* _WHAT YOU WILL DO_
Begin at the line containing "Given: Open the Cumulative flow tab" and copy exactly through the last line of the listing, skipping every picture.

═══ GIVEN ENTRIES ═══

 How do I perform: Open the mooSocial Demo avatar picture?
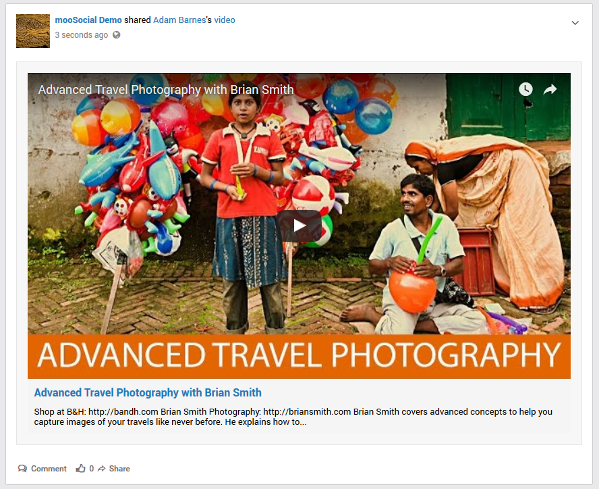(33, 31)
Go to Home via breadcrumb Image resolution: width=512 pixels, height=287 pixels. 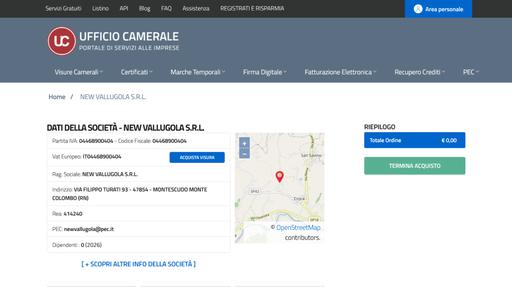tap(57, 97)
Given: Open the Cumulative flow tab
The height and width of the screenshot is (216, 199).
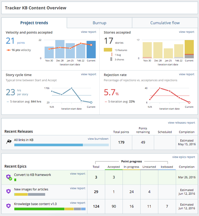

═══

* _SOLUTION FOR THIS EXERCISE_
Given: Open the Cumulative flow tab
The height and width of the screenshot is (216, 199).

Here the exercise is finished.